Forgiveness…
Is it possible to forgive yourself…
Can you relate to this…
Your going about your day, feeling pretty good, and then… well you step in it… big time… major cow pie… if you know what I mean…
If you’re a follower of Christ, the Holy Spirit that lives in you, reminds you right away of what’s now all over your “shoes”and that’s the way it should be… in the conviction of your spirit, you apologize to whom you’ve sinned and repent of your sin to God… should be taken care of… right… ?
Well, yes it should be… in Gods eyes He tells us it is… now we move on… and I do… yet the nagging narrative going on in my mind, reminding me that I, let’s just say, messed it up beyond all recognition, and the cloud of guilt that follows just refuses to let the sunshine in…
I remind myself of the promises in His word…
As far as the east is from the west,
So far has He removed our transgressions from us.
— Psalm 103:12
I know that He has, I believe it… yet still the voices persist… I remind myself…
Therefore if anyone is in Christ, he is a new creation; the old things passed away; behold, new things have come.
— 2 Corinthians 5:17
Yes, this is true… yet the voices tell me, I must not believe it, otherwise why would you…
Then I’m reminded of the this passage in Romans… and re-read the whole chapter…
Therefore there is now no condemnation for those who are in Christ Jesus.
— Romans 8:1
That battle over, I move on, yet watchful as there is sure to be another around the corner…
Why is It So Hard Forgiving Yourself
First,
I want to acknowledge that following Him isn’t easy, Jesus told us it would be difficult… yet His mercy and grace is overflowing and He promises when we repent of our sins, He will forgive them…
“If the world hates you, know that it has hated Me before it hated you. If you were of the world, the world would love its own; but because you are not of the world, but I chose you out of the world, because of this the world hates you.
— John 15:18-19“
And,
If we confess our sins, He is faithful and righteous to forgive us our sins and to cleanse us from all unrighteousness.
— 1 John 1:9
Second,
I believe in Jesus claims that His willingness to die on the cross was the sacrifice needed once and for all to cover the sin of the world, including my own and that in my ongoing process of sanctification he forgives my sin when I ask Him to… He promised He would… and I am grateful… it seems the difficult part has always been forgiving myself…

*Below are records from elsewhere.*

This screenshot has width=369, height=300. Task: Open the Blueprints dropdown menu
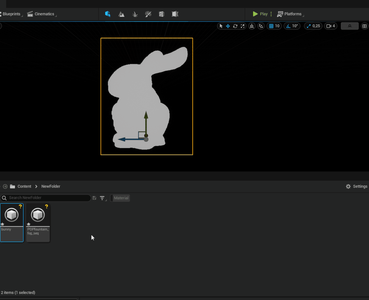[x=12, y=14]
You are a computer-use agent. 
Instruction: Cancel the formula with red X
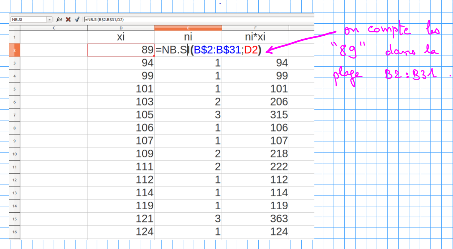[x=68, y=20]
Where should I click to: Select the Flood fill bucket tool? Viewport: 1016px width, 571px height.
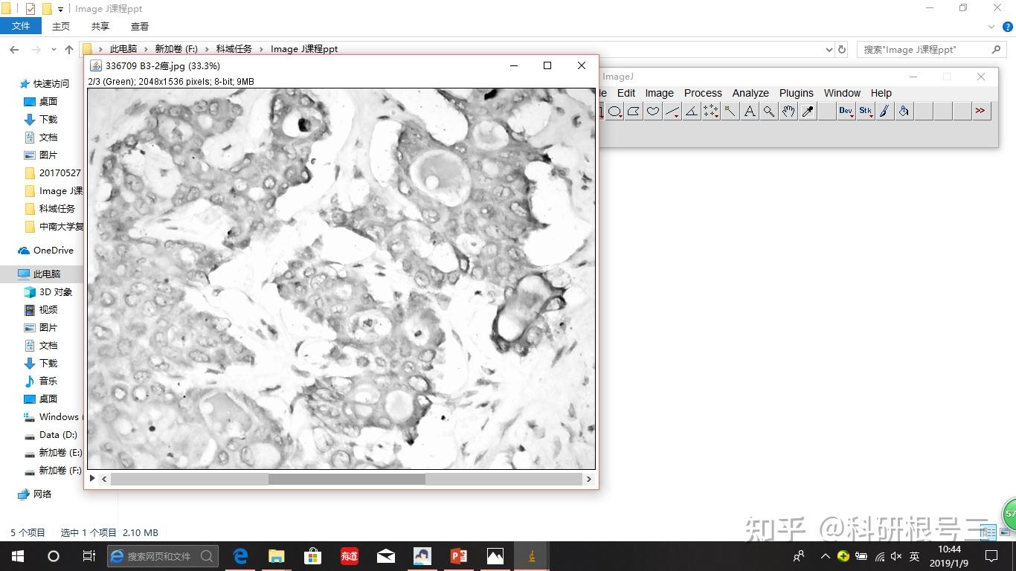point(904,112)
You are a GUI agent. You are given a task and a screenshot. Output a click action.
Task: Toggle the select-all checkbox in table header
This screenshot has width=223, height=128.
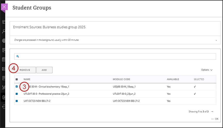coord(17,79)
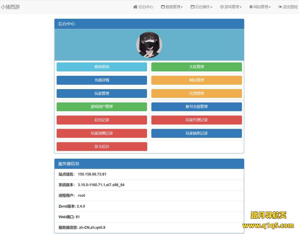Click the user avatar image

(x=149, y=44)
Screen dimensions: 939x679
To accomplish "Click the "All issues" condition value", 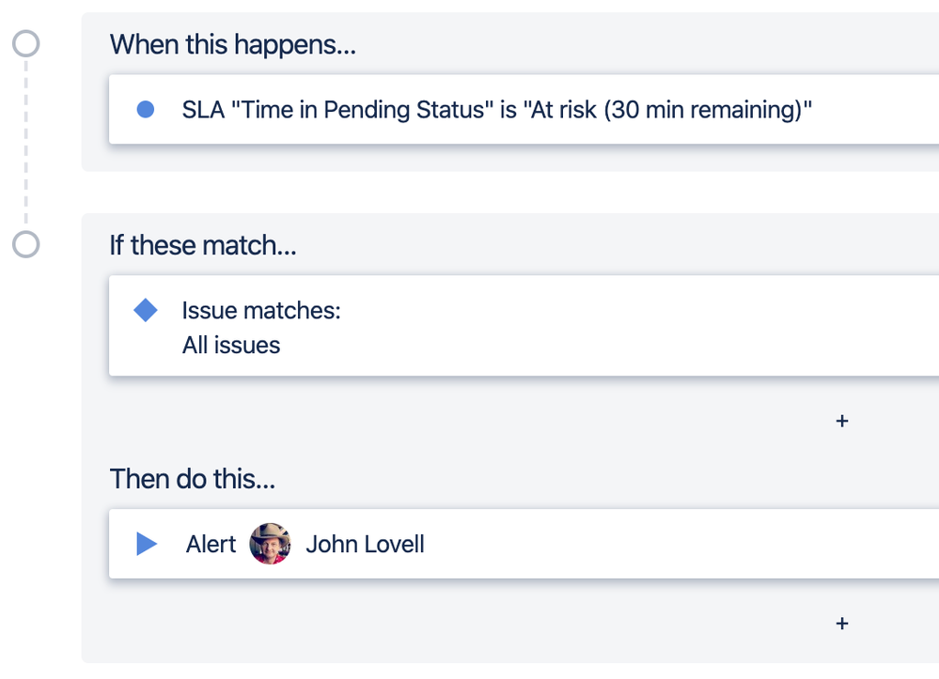I will click(x=231, y=346).
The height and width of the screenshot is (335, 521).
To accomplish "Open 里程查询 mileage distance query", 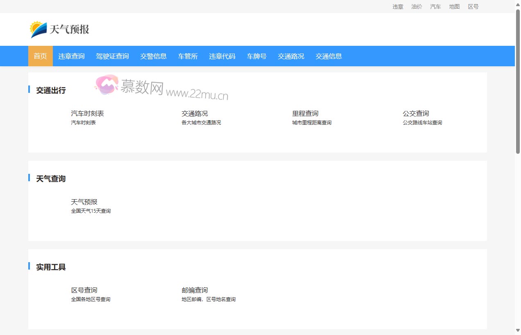I will [x=305, y=113].
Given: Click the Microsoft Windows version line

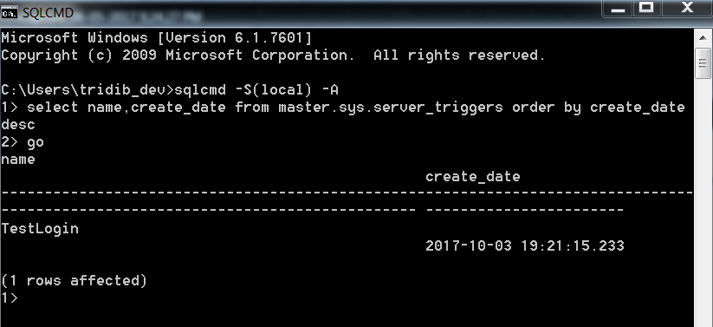Looking at the screenshot, I should 157,38.
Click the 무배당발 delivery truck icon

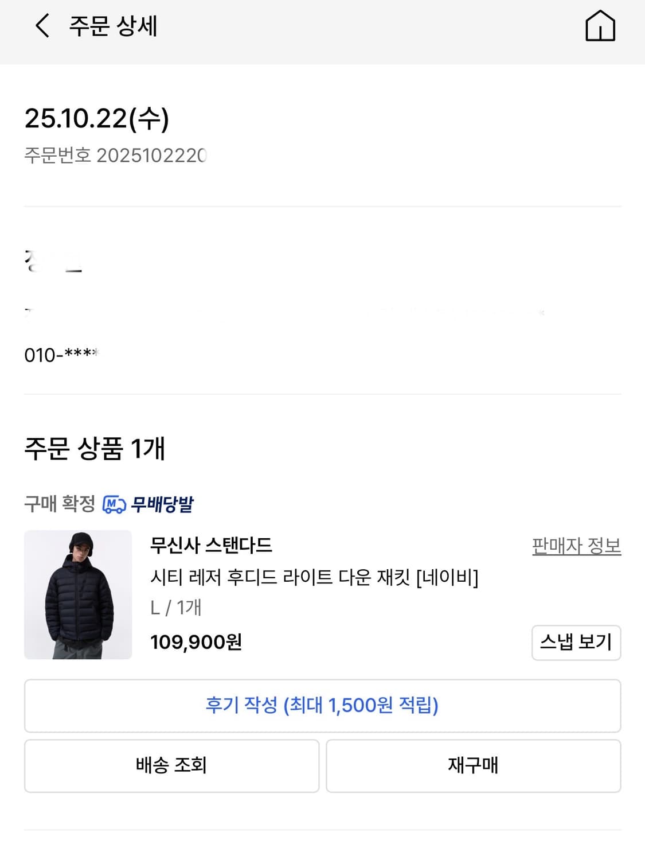click(x=114, y=505)
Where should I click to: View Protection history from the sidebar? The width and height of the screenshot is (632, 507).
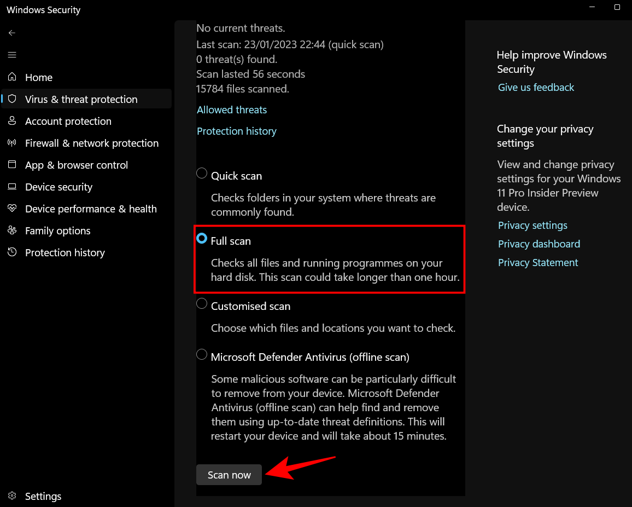pos(65,252)
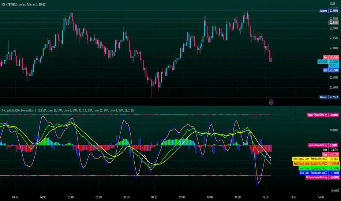Screen dimensions: 341x201
Task: Select the green Slow Line label
Action: 315,168
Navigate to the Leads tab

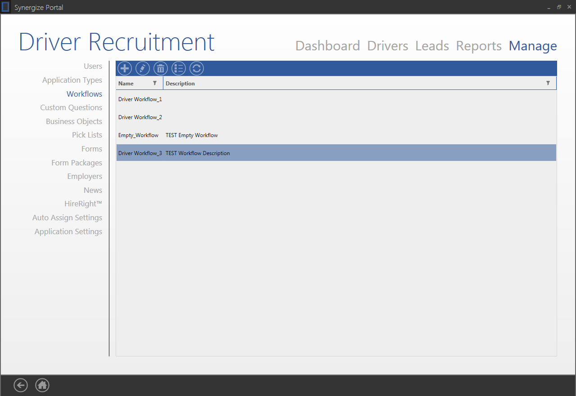[x=432, y=46]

Maybe I’m the only one that battles this at times… entirely possible, yet I am guessing there is at least maybe one brother or sister who understands and can relate…
It seems the longer I walk with Christ, this battle for the soul only intensifies… It increases in frequency and difficulty… and therefore the ability to forgive myself, more challenging… In thinking through this…
Several things crossed my mind as I pondered this question….
Is there some sort of condolence for my soul, if I keep reminding myself of how bad I blew it?
By continually running the scenario or whatever the sin, over and over in my mind will I somehow pay for it in a sort of mental sweat equity?
Maybe if I keep thinking about it and mulling it over, do I somehow feel I deserve it?
Is my self worth tied up in my failures….
By continually beating myself up over my sin, am I somehow punishing myself, and therefore paying for it?
And in continually thinking about it, and I somehow forgiving myself?
In the end by not letting it go,
I’m failing to remember that God is the One who forgives and does so through the provision of His Son Jesus.
Failed to realize my identity is in Christ, not in my self effort.
Although my thoughts may be sincere, I somehow make it about the failure of my standards and personal performance, rather than Gods unearned grace.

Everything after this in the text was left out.